Justice Clarence Thomas and John Yoo: Joined at the Whipping Post
The LA Times has an article on Justice Clarence's rejection of prisoner brutality claims under the theory the inmates hadn't show substantial physical damage.
According to Supreme Court Justice Clarence Thomas, a prisoner who was slammed to a concrete floor and punched and kicked by a guard after asking for a grievance form -- but suffered neither serious nor permanent harm -- has no claim that his constitutional rights were violated.
The Times notes that at one time, John Yoo was Justice Thomas' law clerk.

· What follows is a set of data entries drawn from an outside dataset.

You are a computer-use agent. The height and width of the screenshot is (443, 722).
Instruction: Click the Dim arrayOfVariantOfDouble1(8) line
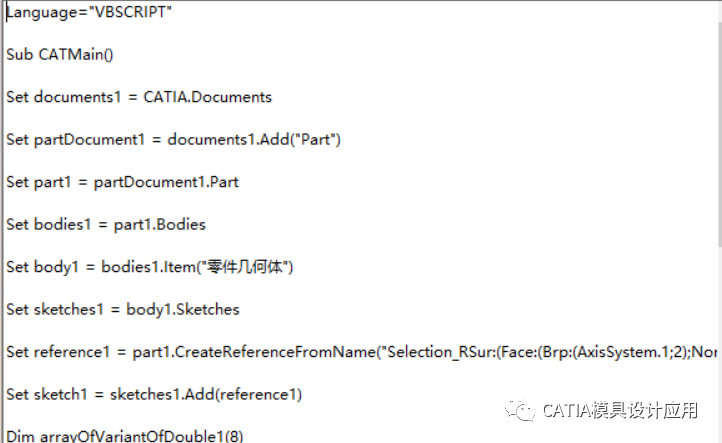pos(124,436)
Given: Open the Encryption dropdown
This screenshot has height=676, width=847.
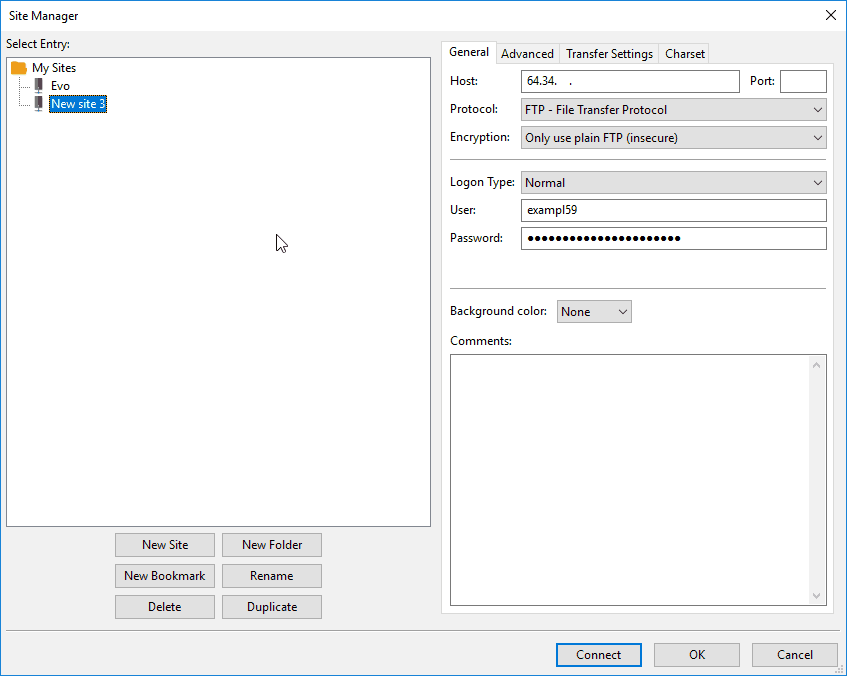Looking at the screenshot, I should 673,138.
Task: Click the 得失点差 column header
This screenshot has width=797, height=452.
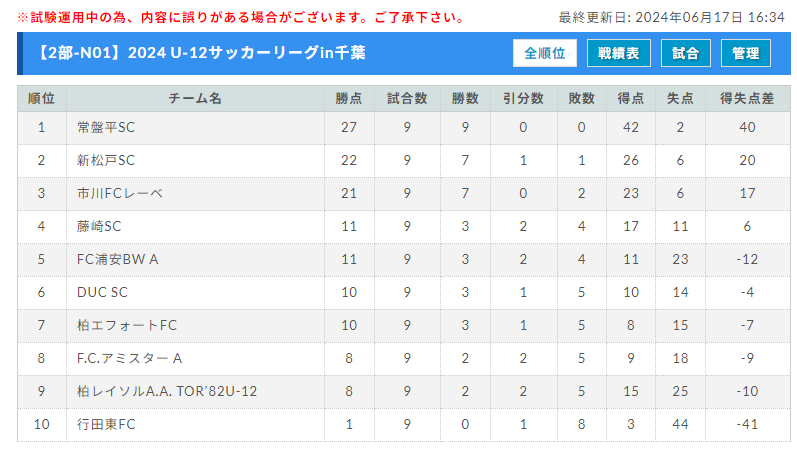Action: coord(747,99)
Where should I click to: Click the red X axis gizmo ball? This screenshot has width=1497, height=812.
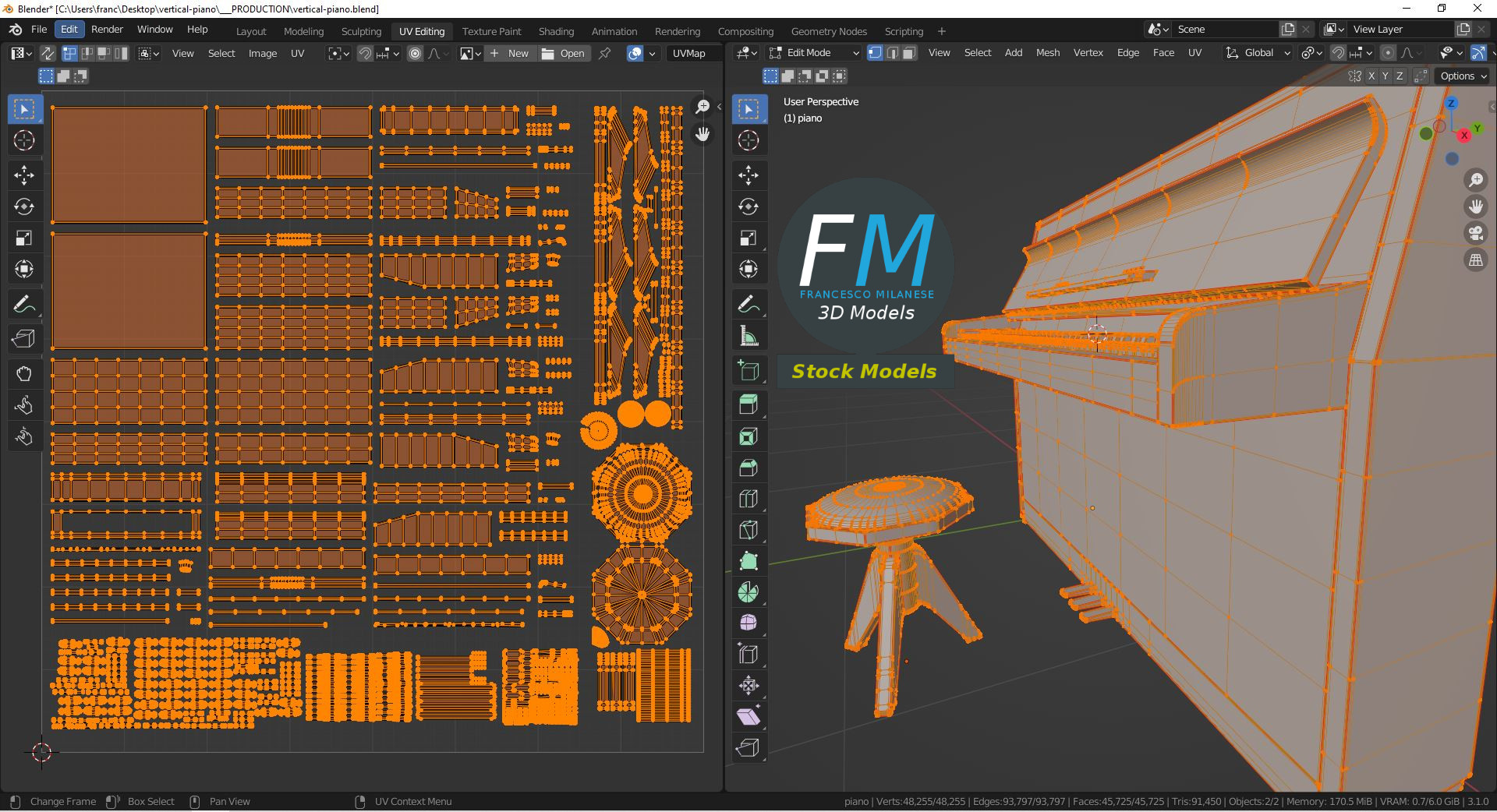pos(1464,136)
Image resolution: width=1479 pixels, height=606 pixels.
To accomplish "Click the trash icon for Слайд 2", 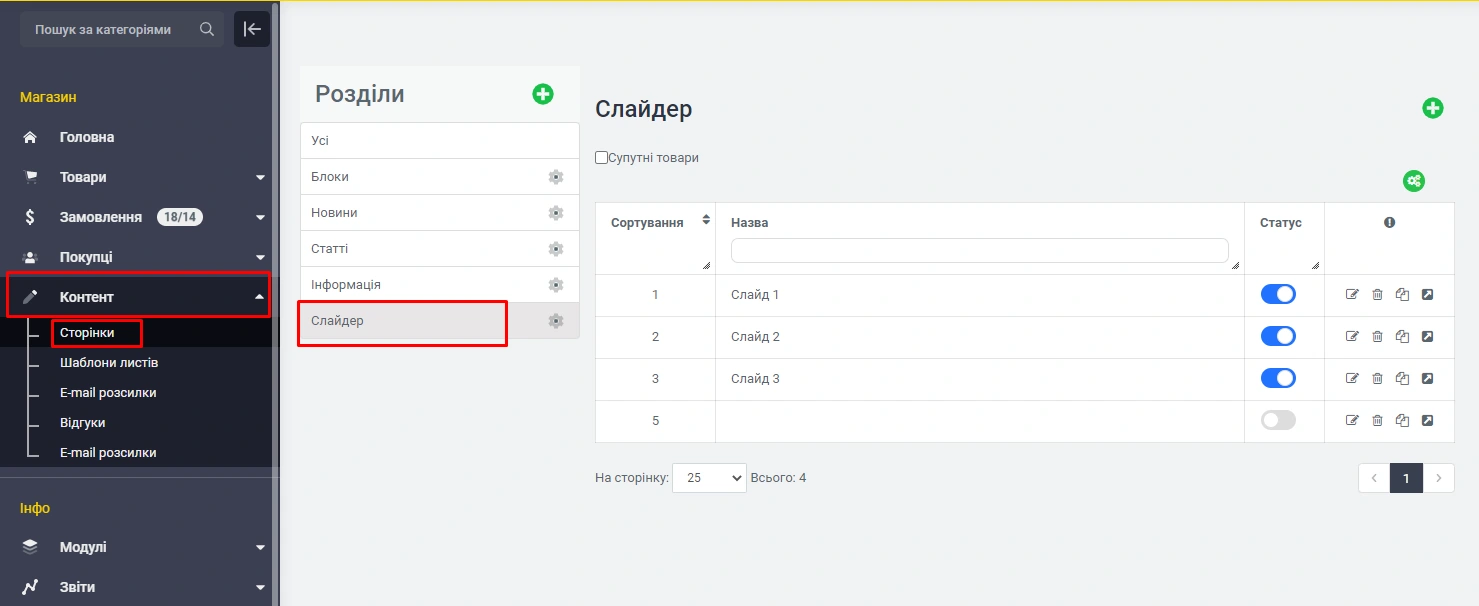I will [1377, 336].
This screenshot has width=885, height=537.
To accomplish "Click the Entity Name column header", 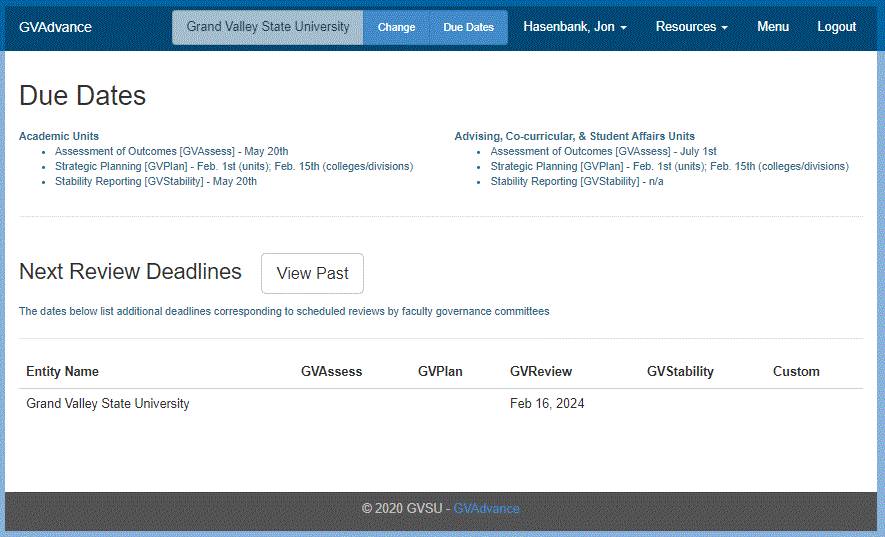I will (x=62, y=371).
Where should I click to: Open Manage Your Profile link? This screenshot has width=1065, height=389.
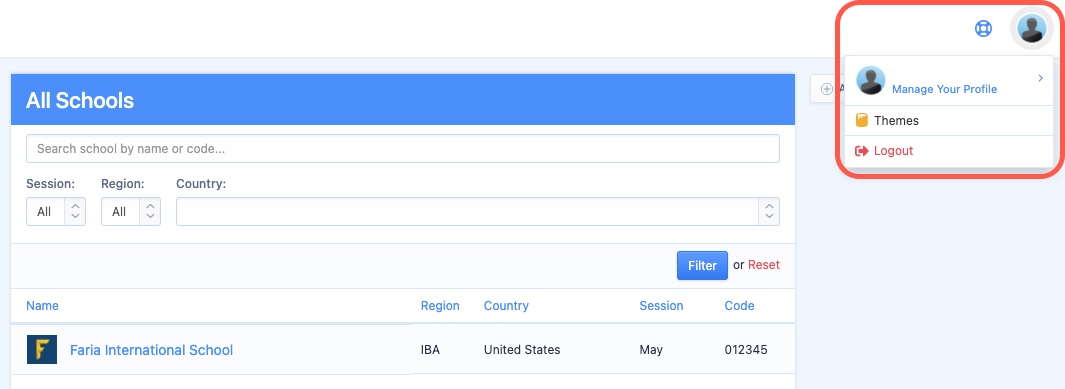coord(944,89)
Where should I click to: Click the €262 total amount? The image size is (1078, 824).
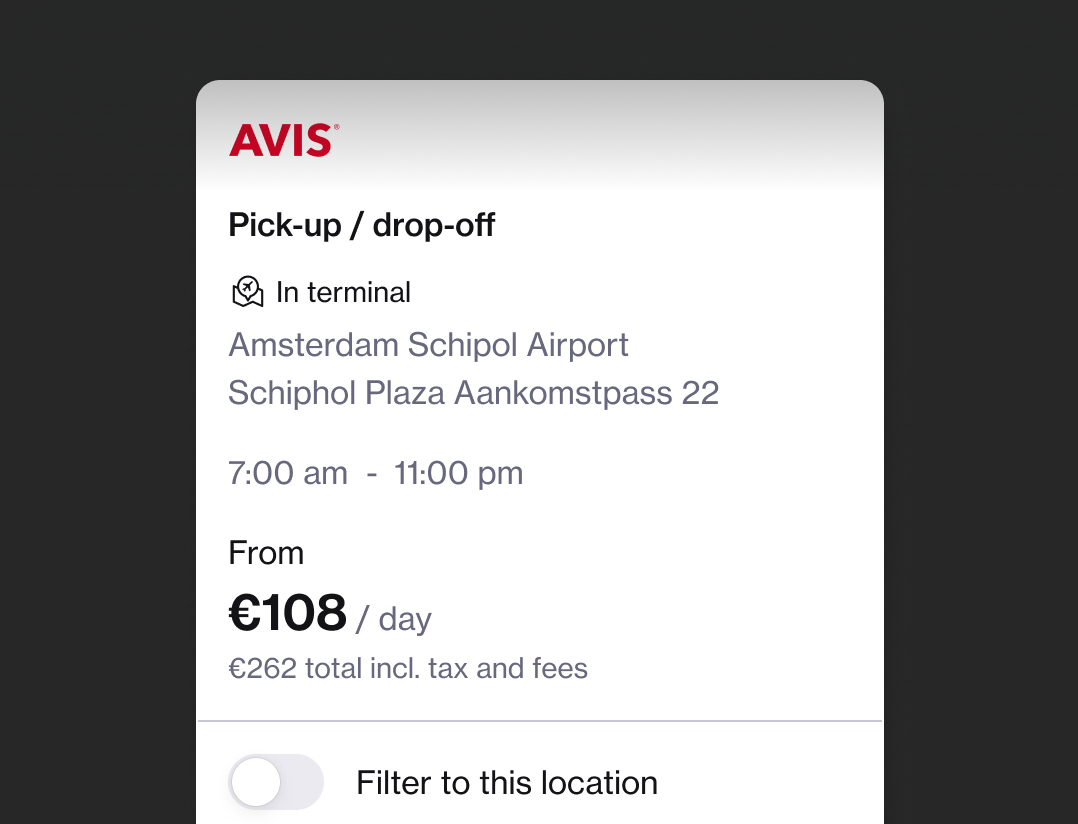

Thomas' consistent record of dismissing claims of prison brutality, most of them joined by Justice Antonin Scalia, shows that Yoo's view of torture was not that of a rogue lawyer. Instead, it represents a strain of conservative thinking that looks back in history to define cruelty and torture, rather than toward what the court has called the "evolving standards of decency."
[More...]
Remember the Alabama inmate tied to the hitching post? The case was Hope v. Pelzer. Thomas dissented from a 6-3 decision to ban the practice in Alabama of chaining prisoners to outdoor ''hitching posts'' and abandoning them for hours without food, water, or a chance to use the bathroom. The majority rightly concluded the practice was cruel and unusual punishment. Thomas, however, said the hitching post served "a legitimate penological purpose," encouraging a prisoner's "compliance with prison rules while out on work duty."